### EXERCISE DESCRIPTION:
Please copy out all of the records below line for line, changing nothing.

### Source data:

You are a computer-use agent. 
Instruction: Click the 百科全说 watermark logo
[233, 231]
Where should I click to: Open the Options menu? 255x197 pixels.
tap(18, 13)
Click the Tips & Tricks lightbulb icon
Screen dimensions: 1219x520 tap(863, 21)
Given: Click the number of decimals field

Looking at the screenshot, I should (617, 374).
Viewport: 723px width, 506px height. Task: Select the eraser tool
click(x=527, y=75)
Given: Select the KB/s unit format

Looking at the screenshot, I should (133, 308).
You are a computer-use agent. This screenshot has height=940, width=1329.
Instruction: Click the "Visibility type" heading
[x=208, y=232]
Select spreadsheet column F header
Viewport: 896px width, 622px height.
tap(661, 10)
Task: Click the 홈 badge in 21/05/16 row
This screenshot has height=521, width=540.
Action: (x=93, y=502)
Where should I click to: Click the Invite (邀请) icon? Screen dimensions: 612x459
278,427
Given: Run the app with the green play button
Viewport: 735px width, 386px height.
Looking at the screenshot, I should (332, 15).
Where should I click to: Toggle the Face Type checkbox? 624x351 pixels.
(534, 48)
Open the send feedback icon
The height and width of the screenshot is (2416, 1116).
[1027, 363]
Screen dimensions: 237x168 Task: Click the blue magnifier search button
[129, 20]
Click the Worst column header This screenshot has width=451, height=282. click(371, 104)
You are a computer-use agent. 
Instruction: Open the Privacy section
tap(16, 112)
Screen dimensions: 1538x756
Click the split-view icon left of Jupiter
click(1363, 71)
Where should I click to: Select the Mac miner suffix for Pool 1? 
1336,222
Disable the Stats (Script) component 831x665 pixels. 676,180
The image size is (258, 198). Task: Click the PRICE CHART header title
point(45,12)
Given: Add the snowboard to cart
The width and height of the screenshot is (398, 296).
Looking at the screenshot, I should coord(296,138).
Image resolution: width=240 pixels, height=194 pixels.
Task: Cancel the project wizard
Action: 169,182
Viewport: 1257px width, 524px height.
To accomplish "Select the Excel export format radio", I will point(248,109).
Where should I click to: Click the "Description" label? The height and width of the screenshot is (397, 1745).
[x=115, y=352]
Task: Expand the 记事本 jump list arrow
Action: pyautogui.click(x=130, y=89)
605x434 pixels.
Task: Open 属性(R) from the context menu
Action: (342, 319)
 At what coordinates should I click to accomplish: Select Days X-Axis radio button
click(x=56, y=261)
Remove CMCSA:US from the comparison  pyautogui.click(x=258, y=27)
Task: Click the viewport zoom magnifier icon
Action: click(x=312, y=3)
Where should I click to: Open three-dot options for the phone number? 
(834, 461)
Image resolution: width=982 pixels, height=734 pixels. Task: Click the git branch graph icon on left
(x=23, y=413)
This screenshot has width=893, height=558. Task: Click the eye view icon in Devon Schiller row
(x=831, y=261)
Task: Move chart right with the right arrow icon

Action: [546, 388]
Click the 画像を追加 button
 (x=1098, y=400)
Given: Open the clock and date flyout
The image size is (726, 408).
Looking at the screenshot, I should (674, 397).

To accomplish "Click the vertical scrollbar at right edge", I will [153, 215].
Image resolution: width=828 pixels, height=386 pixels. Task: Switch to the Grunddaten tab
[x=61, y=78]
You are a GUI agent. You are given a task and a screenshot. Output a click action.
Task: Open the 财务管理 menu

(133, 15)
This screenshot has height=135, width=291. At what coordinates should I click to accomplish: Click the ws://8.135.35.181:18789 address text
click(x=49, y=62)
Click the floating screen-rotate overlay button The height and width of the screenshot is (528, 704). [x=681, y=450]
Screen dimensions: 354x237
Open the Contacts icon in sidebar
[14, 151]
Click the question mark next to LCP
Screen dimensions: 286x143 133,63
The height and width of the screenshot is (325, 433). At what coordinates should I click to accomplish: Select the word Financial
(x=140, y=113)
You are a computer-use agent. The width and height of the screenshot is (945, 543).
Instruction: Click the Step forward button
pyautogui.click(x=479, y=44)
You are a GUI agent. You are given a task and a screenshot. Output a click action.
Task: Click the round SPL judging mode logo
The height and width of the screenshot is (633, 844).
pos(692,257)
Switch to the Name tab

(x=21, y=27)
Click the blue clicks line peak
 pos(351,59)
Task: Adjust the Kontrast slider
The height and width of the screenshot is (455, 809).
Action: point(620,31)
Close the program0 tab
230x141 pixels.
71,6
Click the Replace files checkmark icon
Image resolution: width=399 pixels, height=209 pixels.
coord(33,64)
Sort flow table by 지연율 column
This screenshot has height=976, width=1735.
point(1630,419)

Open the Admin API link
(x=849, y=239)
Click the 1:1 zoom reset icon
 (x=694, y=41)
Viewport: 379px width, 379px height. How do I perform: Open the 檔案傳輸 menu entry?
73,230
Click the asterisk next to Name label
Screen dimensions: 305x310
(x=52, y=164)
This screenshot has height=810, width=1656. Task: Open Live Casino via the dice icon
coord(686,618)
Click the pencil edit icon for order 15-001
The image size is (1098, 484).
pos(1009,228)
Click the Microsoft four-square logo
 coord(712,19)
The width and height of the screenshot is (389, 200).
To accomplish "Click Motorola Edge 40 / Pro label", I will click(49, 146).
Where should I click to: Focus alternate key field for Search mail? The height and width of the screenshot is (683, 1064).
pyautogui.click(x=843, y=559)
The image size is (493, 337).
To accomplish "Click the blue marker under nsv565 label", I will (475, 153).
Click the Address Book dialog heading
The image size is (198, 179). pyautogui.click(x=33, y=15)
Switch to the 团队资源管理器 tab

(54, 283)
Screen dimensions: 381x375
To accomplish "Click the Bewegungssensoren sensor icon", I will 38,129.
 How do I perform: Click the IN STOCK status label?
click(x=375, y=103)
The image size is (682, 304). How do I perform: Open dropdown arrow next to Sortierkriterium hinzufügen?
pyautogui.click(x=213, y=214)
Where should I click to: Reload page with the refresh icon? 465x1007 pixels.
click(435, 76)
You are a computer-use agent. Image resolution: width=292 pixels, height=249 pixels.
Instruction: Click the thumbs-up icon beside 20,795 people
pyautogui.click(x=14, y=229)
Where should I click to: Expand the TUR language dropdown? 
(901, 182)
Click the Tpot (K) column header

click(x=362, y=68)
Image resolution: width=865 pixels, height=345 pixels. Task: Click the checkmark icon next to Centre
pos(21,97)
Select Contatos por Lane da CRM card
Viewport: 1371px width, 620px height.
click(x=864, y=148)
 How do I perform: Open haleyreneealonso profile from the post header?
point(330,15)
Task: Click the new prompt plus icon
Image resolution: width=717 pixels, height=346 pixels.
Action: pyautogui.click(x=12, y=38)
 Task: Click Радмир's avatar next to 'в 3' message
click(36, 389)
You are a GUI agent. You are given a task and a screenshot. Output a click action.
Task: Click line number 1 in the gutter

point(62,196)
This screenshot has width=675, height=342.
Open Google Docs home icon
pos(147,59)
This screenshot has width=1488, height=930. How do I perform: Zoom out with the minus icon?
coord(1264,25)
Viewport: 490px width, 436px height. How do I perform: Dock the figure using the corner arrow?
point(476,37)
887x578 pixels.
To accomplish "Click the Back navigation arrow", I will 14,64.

### RESPONSE FOR THIS EXERCISE:
You are a computer-use agent. 
Instruction: Click the 百科全说 watermark logo
[233, 231]
Where should I click to: Open the Options menu? 255x197 pixels.
tap(18, 13)
Click the Tips & Tricks lightbulb icon
Screen dimensions: 1219x520 tap(863, 21)
Given: Click the number of decimals field

Looking at the screenshot, I should (617, 374).
Viewport: 723px width, 506px height. Task: Select the eraser tool
click(x=527, y=75)
Given: Select the KB/s unit format

Looking at the screenshot, I should (133, 308).
You are a computer-use agent. This screenshot has height=940, width=1329.
Instruction: Click the "Visibility type" heading
[x=208, y=232]
Select spreadsheet column F header
Viewport: 896px width, 622px height.
tap(661, 10)
Task: Click the 홈 badge in 21/05/16 row
This screenshot has height=521, width=540.
Action: (x=93, y=502)
Where should I click to: Click the Invite (邀请) icon? Screen dimensions: 612x459
278,427
Given: Run the app with the green play button
Viewport: 735px width, 386px height.
Looking at the screenshot, I should (332, 15).
Where should I click to: Toggle the Face Type checkbox? 624x351 pixels.
(534, 48)
Open the send feedback icon
The height and width of the screenshot is (2416, 1116).
[1027, 363]
Screen dimensions: 237x168 Task: Click the blue magnifier search button
[129, 20]
Click the Worst column header This screenshot has width=451, height=282. click(371, 104)
You are a computer-use agent. 
Instruction: Open the Privacy section
tap(16, 112)
Screen dimensions: 1538x756
Click the split-view icon left of Jupiter
click(1363, 71)
Where should I click to: Select the Mac miner suffix for Pool 1? 
1336,222
Disable the Stats (Script) component 831x665 pixels. 676,180
The image size is (258, 198). Task: Click the PRICE CHART header title
point(45,12)
Given: Add the snowboard to cart
The width and height of the screenshot is (398, 296).
Looking at the screenshot, I should coord(296,138).
Image resolution: width=240 pixels, height=194 pixels.
Task: Cancel the project wizard
Action: 169,182
Viewport: 1257px width, 524px height.
To accomplish "Select the Excel export format radio", I will point(248,109).
Where should I click to: Click the "Description" label? The height and width of the screenshot is (397, 1745).
[x=115, y=352]
Task: Expand the 记事本 jump list arrow
Action: pyautogui.click(x=130, y=89)
605x434 pixels.
Task: Open 属性(R) from the context menu
Action: (342, 319)
 At what coordinates should I click to accomplish: Select Days X-Axis radio button
click(x=56, y=261)
Remove CMCSA:US from the comparison  pyautogui.click(x=258, y=27)
Task: Click the viewport zoom magnifier icon
Action: click(x=312, y=3)
Where should I click to: Open three-dot options for the phone number? 
(834, 461)
Image resolution: width=982 pixels, height=734 pixels. Task: Click the git branch graph icon on left
(x=23, y=413)
This screenshot has width=893, height=558. Task: Click the eye view icon in Devon Schiller row
(x=831, y=261)
Task: Move chart right with the right arrow icon

Action: [546, 388]
Click the 画像を追加 button
 (x=1098, y=400)
Given: Open the clock and date flyout
The image size is (726, 408).
Looking at the screenshot, I should (674, 397).

To accomplish "Click the vertical scrollbar at right edge", I will [153, 215].
Image resolution: width=828 pixels, height=386 pixels. Task: Switch to the Grunddaten tab
[x=61, y=78]
You are a GUI agent. You are given a task and a screenshot. Output a click action.
Task: Open the 财务管理 menu

(133, 15)
This screenshot has height=135, width=291. At what coordinates should I click to accomplish: Click the ws://8.135.35.181:18789 address text
click(x=49, y=62)
Click the floating screen-rotate overlay button The height and width of the screenshot is (528, 704). [x=681, y=450]
Screen dimensions: 354x237
Open the Contacts icon in sidebar
[14, 151]
Click the question mark next to LCP
Screen dimensions: 286x143 133,63
The height and width of the screenshot is (325, 433). At what coordinates should I click to accomplish: Select the word Financial
(x=140, y=113)
You are a computer-use agent. The width and height of the screenshot is (945, 543).
Instruction: Click the Step forward button
pyautogui.click(x=479, y=44)
You are a GUI agent. You are given a task and a screenshot. Output a click action.
Task: Click the round SPL judging mode logo
The height and width of the screenshot is (633, 844).
pos(692,257)
Switch to the Name tab

(x=21, y=27)
Click the blue clicks line peak
 pos(351,59)
Task: Adjust the Kontrast slider
The height and width of the screenshot is (455, 809).
Action: point(620,31)
Close the program0 tab
230x141 pixels.
71,6
Click the Replace files checkmark icon
Image resolution: width=399 pixels, height=209 pixels.
coord(33,64)
Sort flow table by 지연율 column
This screenshot has height=976, width=1735.
point(1630,419)

Open the Admin API link
(x=849, y=239)
Click the 1:1 zoom reset icon
 (x=694, y=41)
Viewport: 379px width, 379px height. How do I perform: Open the 檔案傳輸 menu entry?
73,230
Click the asterisk next to Name label
Screen dimensions: 305x310
(x=52, y=164)
This screenshot has height=810, width=1656. Task: Open Live Casino via the dice icon
coord(686,618)
Click the pencil edit icon for order 15-001
The image size is (1098, 484).
pos(1009,228)
Click the Microsoft four-square logo
 coord(712,19)
The width and height of the screenshot is (389, 200).
To accomplish "Click Motorola Edge 40 / Pro label", I will click(49, 146).
Where should I click to: Focus alternate key field for Search mail? The height and width of the screenshot is (683, 1064).
pyautogui.click(x=843, y=559)
The image size is (493, 337).
To accomplish "Click the blue marker under nsv565 label", I will (475, 153).
Click the Address Book dialog heading
The image size is (198, 179). pyautogui.click(x=33, y=15)
Switch to the 团队资源管理器 tab

(54, 283)
Screen dimensions: 381x375
To accomplish "Click the Bewegungssensoren sensor icon", I will 38,129.
 How do I perform: Click the IN STOCK status label?
click(x=375, y=103)
The image size is (682, 304). How do I perform: Open dropdown arrow next to Sortierkriterium hinzufügen?
pyautogui.click(x=213, y=214)
Where should I click to: Reload page with the refresh icon? 465x1007 pixels.
click(435, 76)
You are a computer-use agent. Image resolution: width=292 pixels, height=249 pixels.
Instruction: Click the thumbs-up icon beside 20,795 people
pyautogui.click(x=14, y=229)
Where should I click to: Expand the TUR language dropdown? 
(901, 182)
Click the Tpot (K) column header

click(x=362, y=68)
Image resolution: width=865 pixels, height=345 pixels. Task: Click the checkmark icon next to Centre
pos(21,97)
Select Contatos por Lane da CRM card
Viewport: 1371px width, 620px height.
click(x=864, y=148)
 How do I perform: Open haleyreneealonso profile from the post header?
point(330,15)
Task: Click the new prompt plus icon
Image resolution: width=717 pixels, height=346 pixels.
Action: pyautogui.click(x=12, y=38)
 Task: Click Радмир's avatar next to 'в 3' message
click(36, 389)
You are a GUI agent. You are given a task and a screenshot. Output a click action.
Task: Click line number 1 in the gutter

point(62,196)
This screenshot has width=675, height=342.
Open Google Docs home icon
pos(147,59)
This screenshot has width=1488, height=930. How do I perform: Zoom out with the minus icon?
coord(1264,25)
Viewport: 490px width, 436px height. How do I perform: Dock the figure using the corner arrow?
point(476,37)
887x578 pixels.
To accomplish "Click the Back navigation arrow", I will 14,64.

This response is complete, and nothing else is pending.